__Work instruction__
Within the entries below, find every line that has the string "agent", then copy it.

__Records for this task__

*** Begin section ***

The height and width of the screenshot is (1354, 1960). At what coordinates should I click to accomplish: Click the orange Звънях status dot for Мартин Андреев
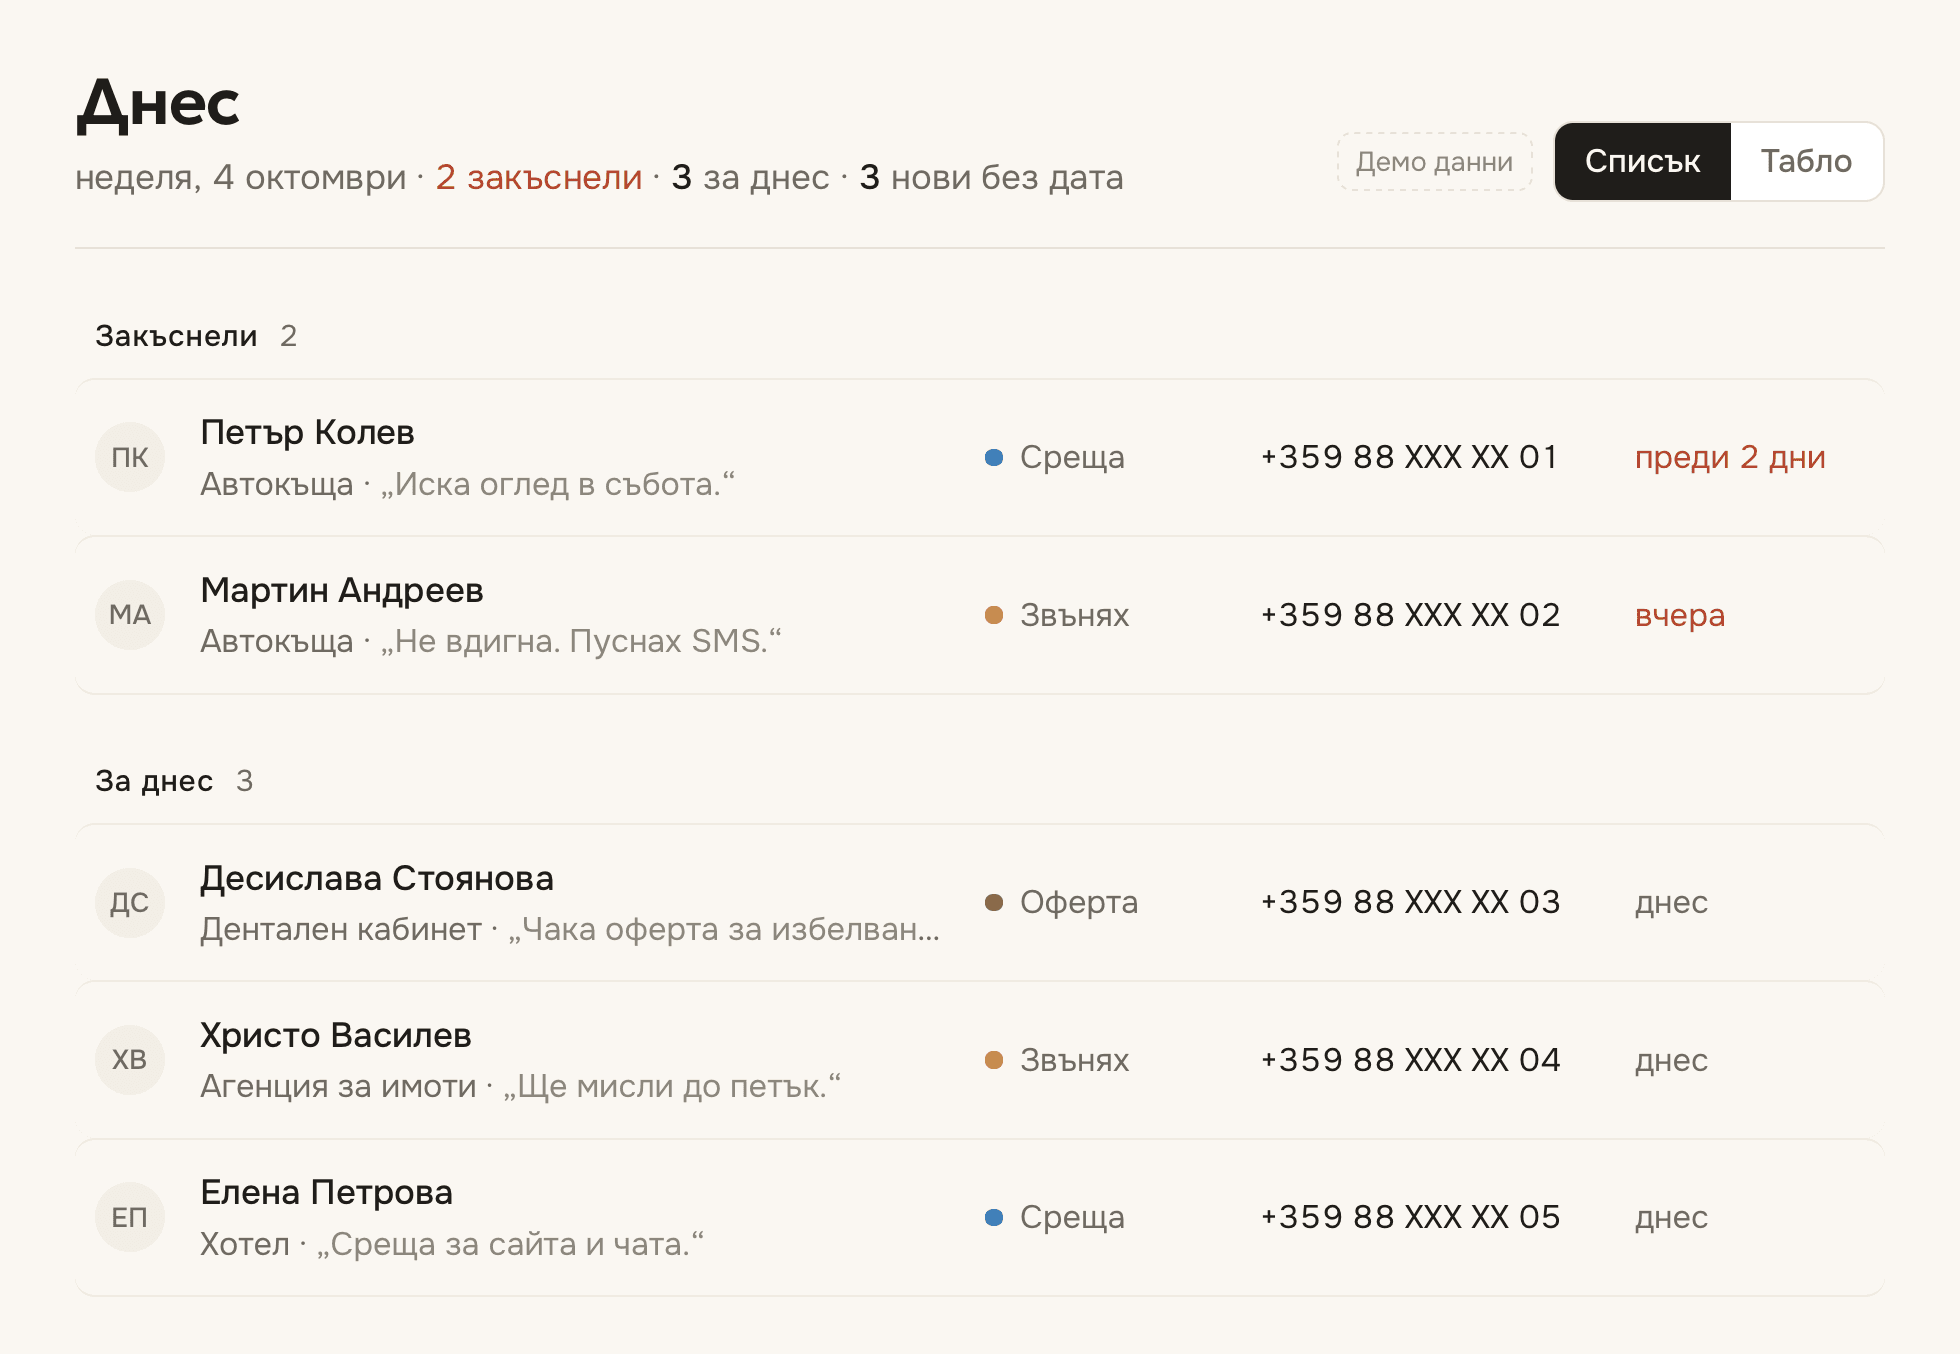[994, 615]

*** End section ***
*** Begin section ***

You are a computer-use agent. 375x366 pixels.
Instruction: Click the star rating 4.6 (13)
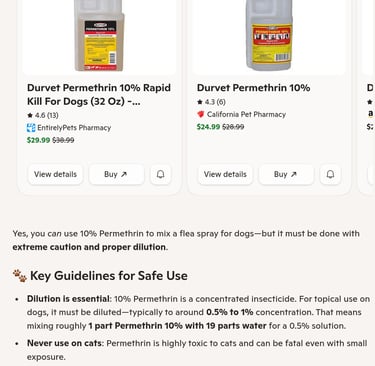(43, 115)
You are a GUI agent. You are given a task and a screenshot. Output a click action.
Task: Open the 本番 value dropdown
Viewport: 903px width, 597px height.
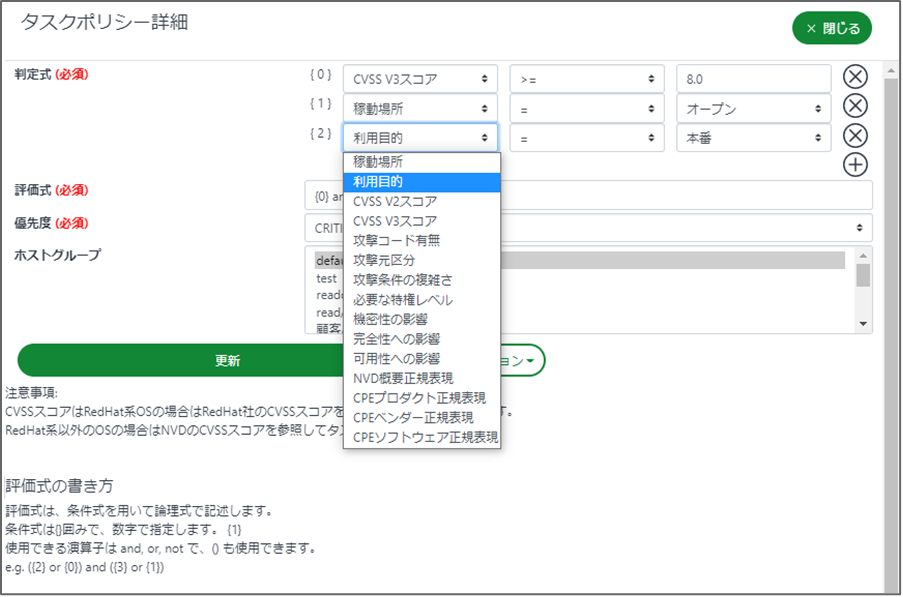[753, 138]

*** End section ***
*** Begin section ***

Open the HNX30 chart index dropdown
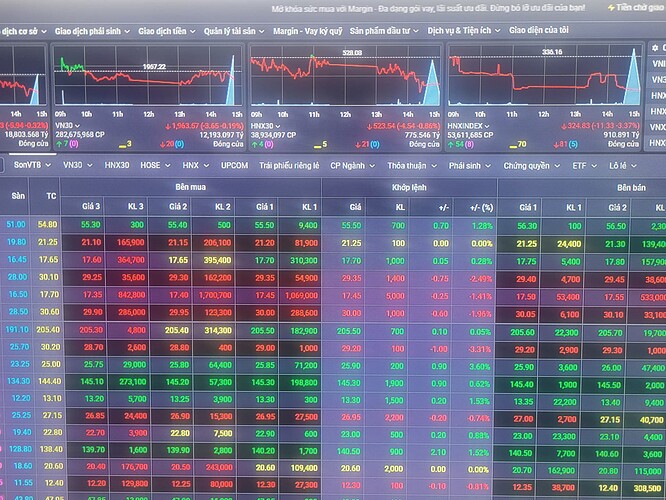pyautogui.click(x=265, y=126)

*** End section ***

__Solution__
You are a computer-use agent. 375x366 pixels.
You are a GUI agent. You are given a task and a screenshot. Output a click action.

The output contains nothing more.